Consider now the strange case of Cleo Moore. Blonde, buxom, and beautiful, Cleo seemed like another Marilyn Monroe clone in the 1950s. She got her start in film in 1948 when she was only twenty, and she was soon cast in a series of bit roles that called for a pretty girl who could fill out a sweater.

She had a nice part as a junkie’s masochistic girlfriend in Nicholas Ray’s 1952 On Dangerous Ground where, with only a few minutes of screen time, she was absolutely riveting. That bit part should have led to better things, but it didn’t. The same year, however, she starred in Strange Fascination for director Hugo Haas. She’d go on to make another six films for Haas, most of them low budget potboilers featuring Cleo as a sexy siren luring a man (usually Haas himself) to his doom. After their collaboration had run its course, Moore announced she was going to run for governor of Louisiana, married a real estate tycoon instead, and quit the movie business. She died suddenly of a heart attack when she was 44 years old.

What none of that quite explains is the movie star quality that Moore possessed but that no one ever quite captured to its full effect. Watching her scene with Robert Ryan in On Dangerous Ground, it’s difficult to believe that Hollywood didn’t fling open the gates for her. Of course, actor-writer-producer-director Hugo Haas saw something in her. Their collaboration wasn’t exactly Sternberg and Dietrich, but it had its charms.

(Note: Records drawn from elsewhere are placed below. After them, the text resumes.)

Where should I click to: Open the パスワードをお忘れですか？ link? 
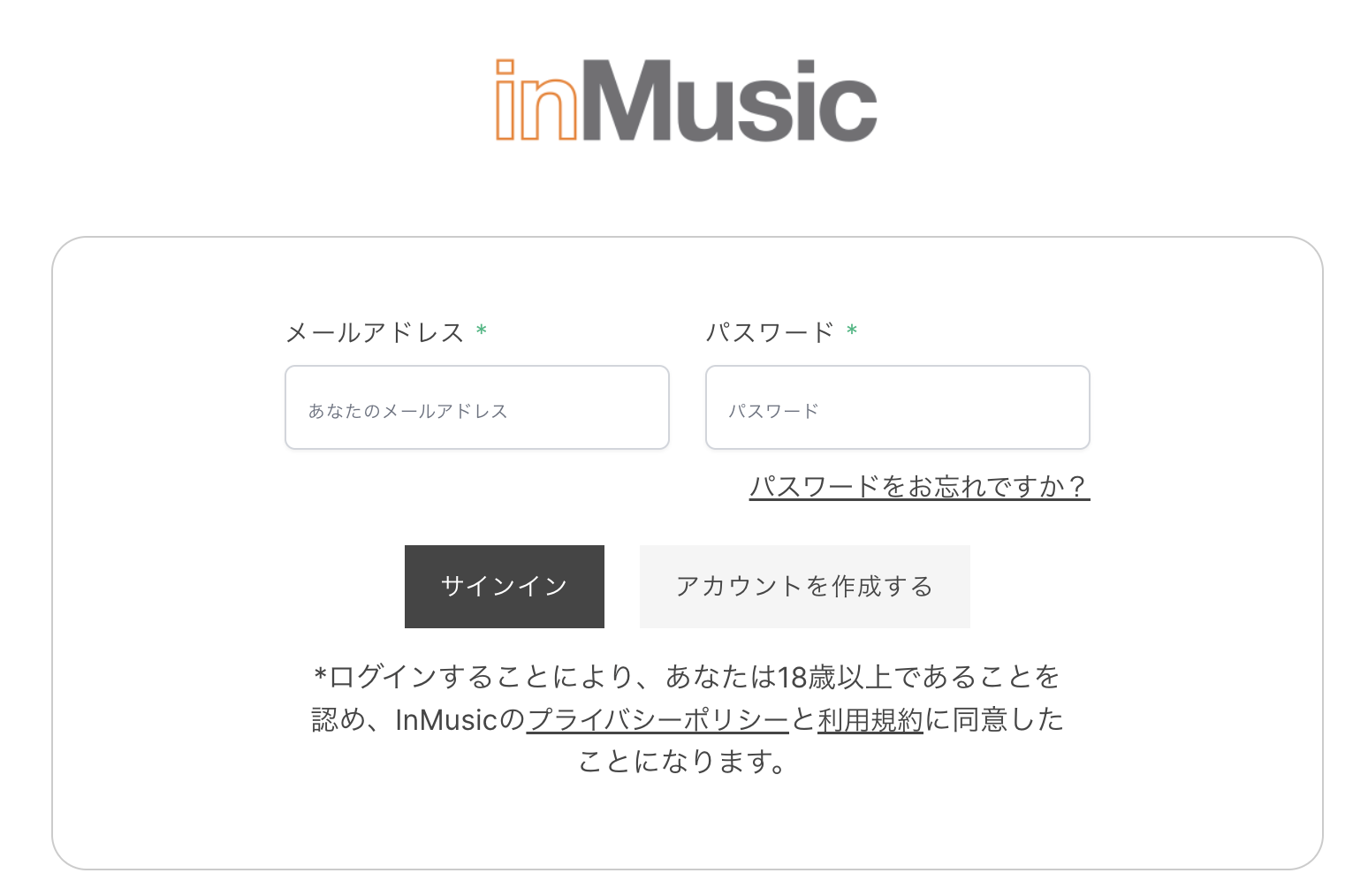coord(919,486)

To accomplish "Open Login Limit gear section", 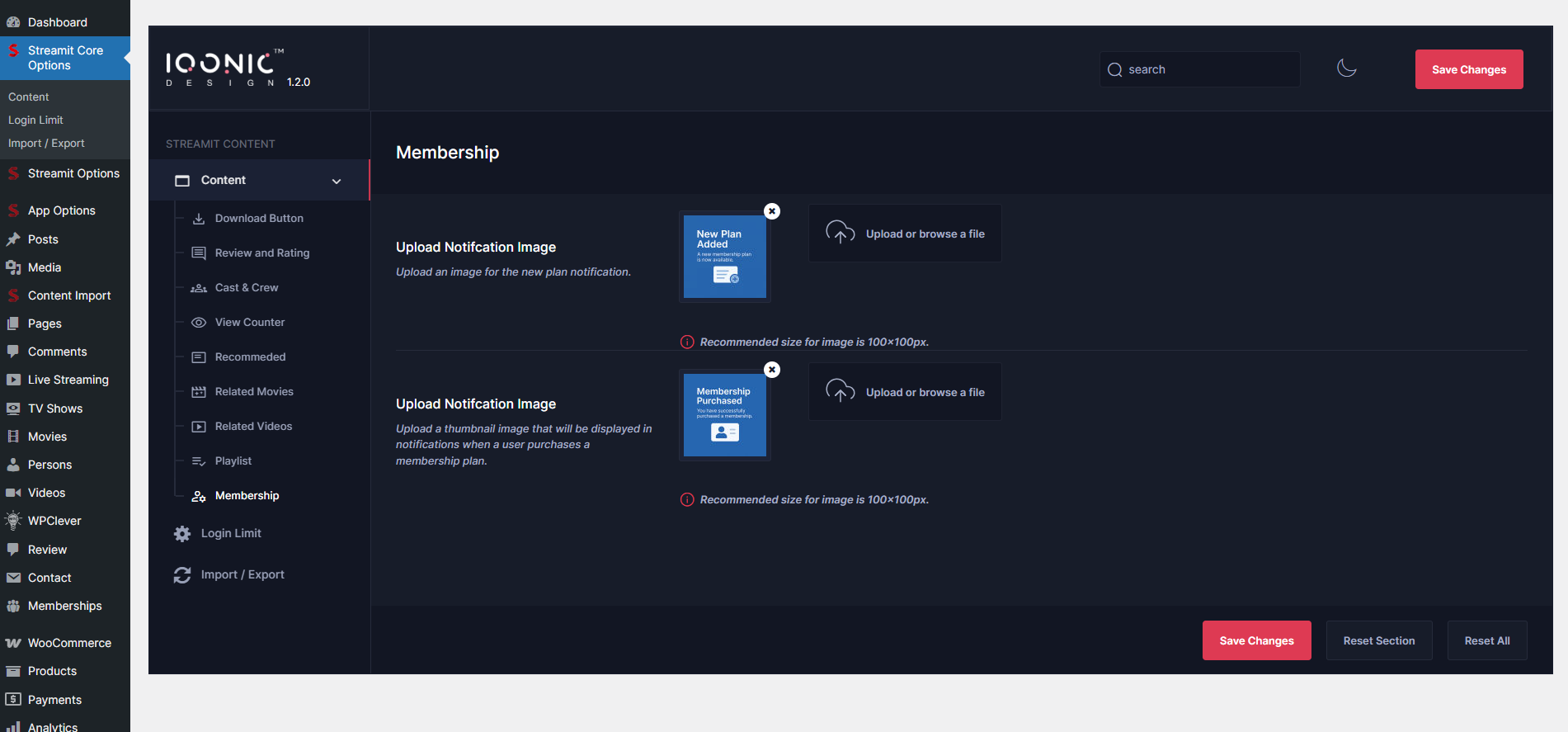I will [230, 534].
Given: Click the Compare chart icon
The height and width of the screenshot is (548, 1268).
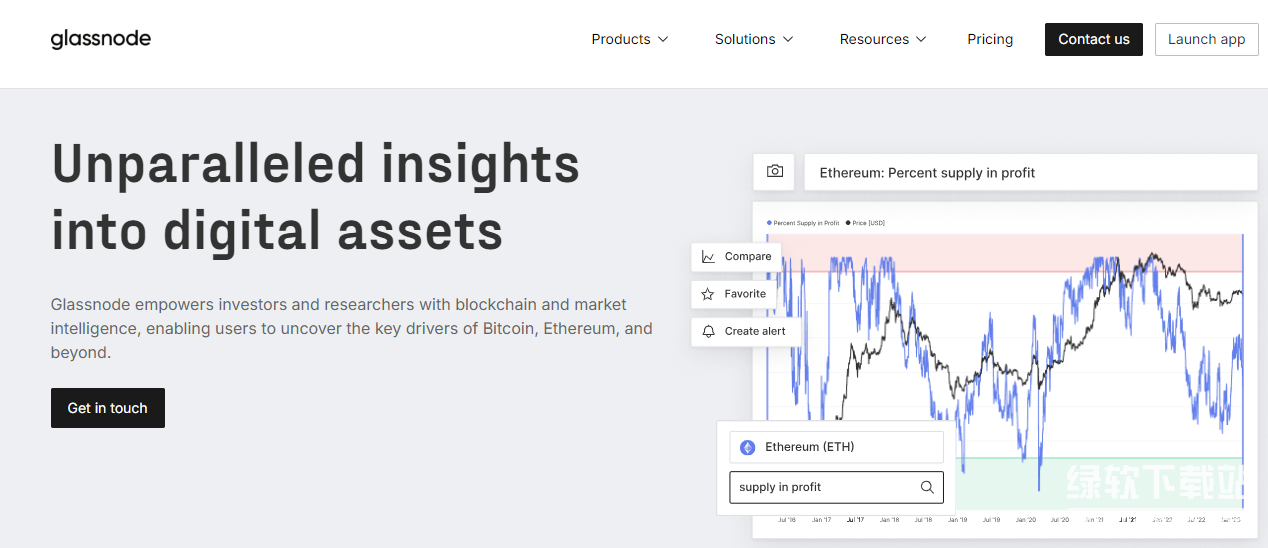Looking at the screenshot, I should point(709,257).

Take One Girl’s Confession, their second film together. Cleo plays a waitress toiling away for mean Mr. Stark, a grumpy old man who once cheated Cleo’s father out of all of his money. The old guy has a large bundle of cash saved up from some vague illegal dealings, so one night Cleo breaks into his room and steals the money. Mr. Stark shows up with the cops at her door the next morning, and Cleo surprises everyone by blithely admitting to the theft but refusing to disclose where she hid the cash. “Do your duty and take me to jail,” she tells the cops. Cleo’s done the math. She’ll do one to three years in prison, then she’ll get out and pick up the $25,000 she ripped off.

After three years of doing prison laundry, she gets out and grabs a waitressing job at a bar owned by a gambler named Damitrof (director Hugo Haas). She wants to lay low until she’s sure the heat has died down; then she’ll go pick up her money. In the meantime, she meets a handsome fisherman (Glenn Langan), and she begins to develop an affection for Damitrof. When the gambler loses everything one night in an apocalyptic hand of poker, Cleo tells him she knows where she can get the money to cover his debts. That’s not the last twist of the plot however, and the movie careens through a lot of melodramatic turns of fate before we get to an upbeat ending.

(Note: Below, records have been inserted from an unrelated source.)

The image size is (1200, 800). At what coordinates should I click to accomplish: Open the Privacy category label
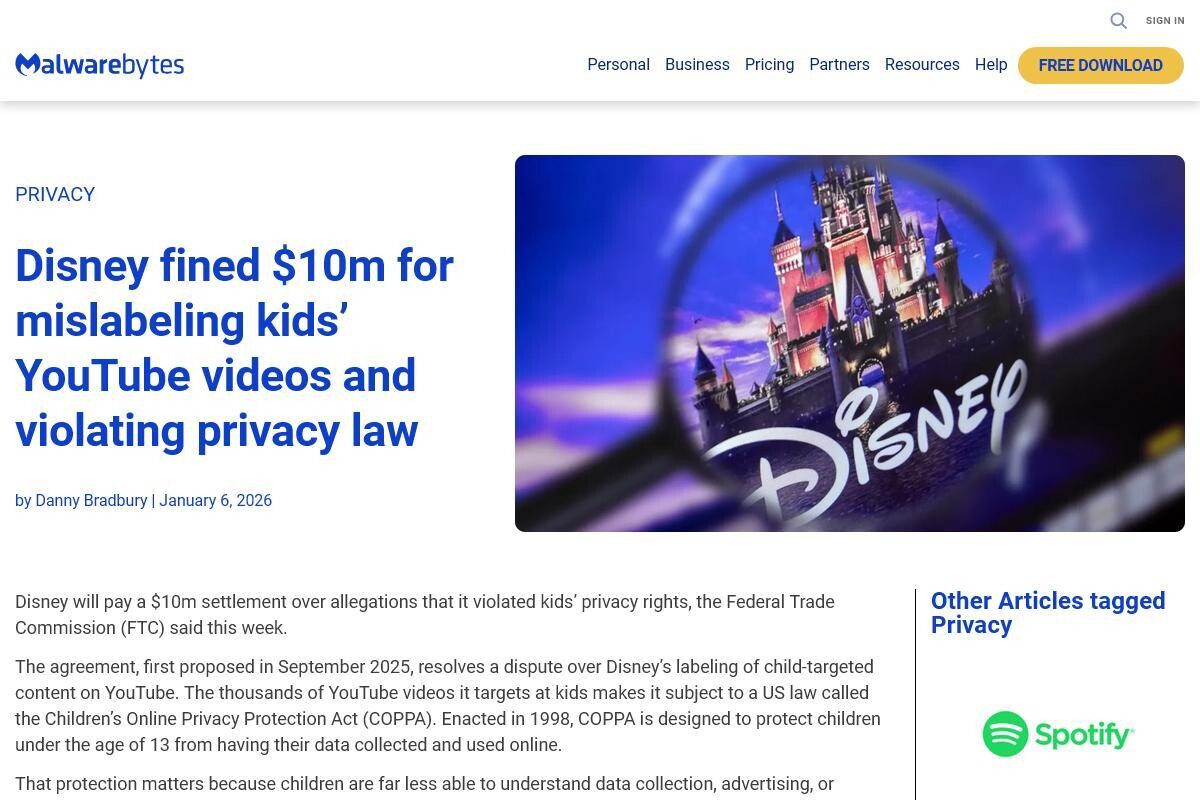tap(55, 195)
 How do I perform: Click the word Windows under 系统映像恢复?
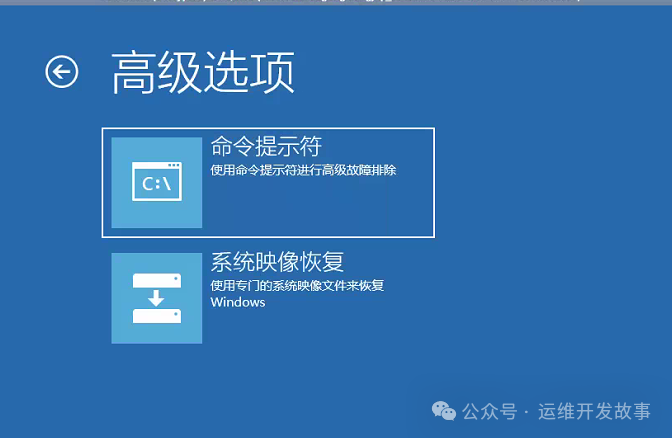coord(238,303)
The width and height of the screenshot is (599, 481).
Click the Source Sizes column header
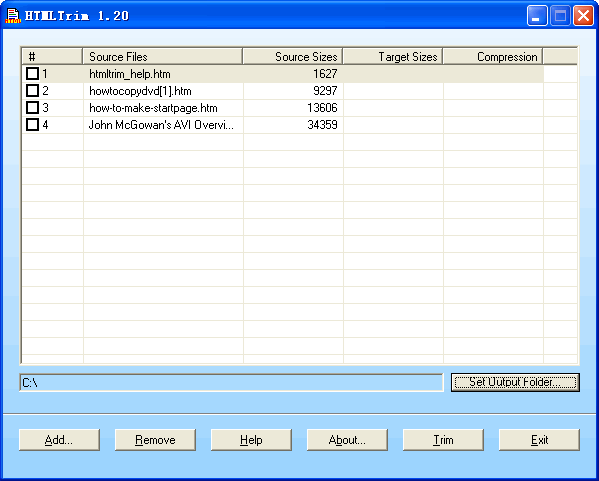(293, 57)
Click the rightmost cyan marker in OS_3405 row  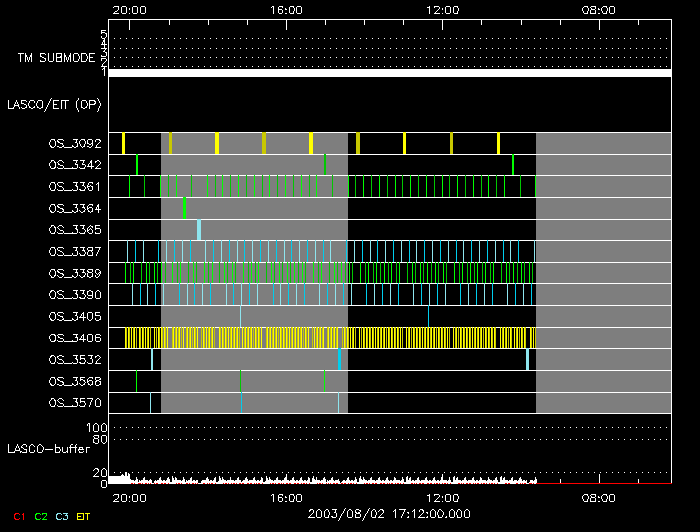click(428, 316)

One Girl’s Confession is a lot of silliness, but Haas’s moniker as the “European Ed Wood” is undeserved. For one thing, Haas himself was a good actor in the right role, and as the gregarious gambler here he’s excellent. As a director, he moves his entire film along efficiently. Some of the later Haas/Moore films betray their cheapness, but One Girl’s Confession was distributed by Columbia Pictures, and it has the look and feel of a perfectly respectable B-picture. Haas was a goofy, melodramatic story plotter, but his dialog has some zip in it, such as when Haas tells his girlfriend not to be jealous of Cleo: “I haven’t given her a second thought” and she snaps back, “Still working on the first?”

Most importantly, with Cleo Moore, Haas had a real movie star on his hands. The camera loves her and her icy blue eyes, the way she’ll chew the inside of her mouth when she’s thinking. She wasn’t simply a Monroe-clone—and if she wasn’t as effervescent as Marilyn, she wasn’t as coy either. There was a tough-minded woman behind those big blue eyes. It’s too bad the rest of Hollywood didn’t notice.  

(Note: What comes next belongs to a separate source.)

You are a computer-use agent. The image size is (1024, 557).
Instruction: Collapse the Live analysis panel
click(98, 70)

Jake Hinkson, the Night Editor, is the author of The Posthumous Man.

Read all posts by Jake Hinkson for Criminal Element.

 

Comments

  1. Mike Doran

    Just found this site (led here by Michael Shonk).
    Today’s entry gives me an excuse to reprise a true story I’ve told on other blogs.
    It’s a really good one, though, and so I ask your indulgence.

    In 1954, Cleo Moore was doing a promo tour for Bait.
    Her main stop in Chicago was The Jack Eigen Show, featuring “America’s most imitated interviewer!” (his words). He was sort of like Larry King, only without the charm and good looks.
    Eigen’s show aired around midnight on channel 7, the ABC affiliate. This was supposed to guarantee “frank, adult conversation”.
    So Cleo Moore is there, and Jack Eigen asks her about hollywood kissing scenes: how real are they?
    Being a cooperative sort, Cleo offered to give Jack an on-camera demonstration, to which he agreed readily.
    Cleo and Jack then engaged in a liplock that lasted anywhere between two to five full minutes, depending on which newspaper you read the next day.
    The response from viewers was immediate: the switchboards at channel 7 were blown out almost instantly; letters, cards, and wires to the station followed soon after; the local press (which didn’t much care for Eigen anyway) issued condemnations as soon as the presses were up; church and political types weighed in as soon as they found a camera or microphone to do it for.
    Upshot: Eigen was out at channel 7 by the next day.
    (He did hook up with a competing channel eventually, but no momentum ensued.)
    Meanwhile, Bait opened pretty well in Chicago, so Cleo Moore and her friend Hugo Haas got what they wanted.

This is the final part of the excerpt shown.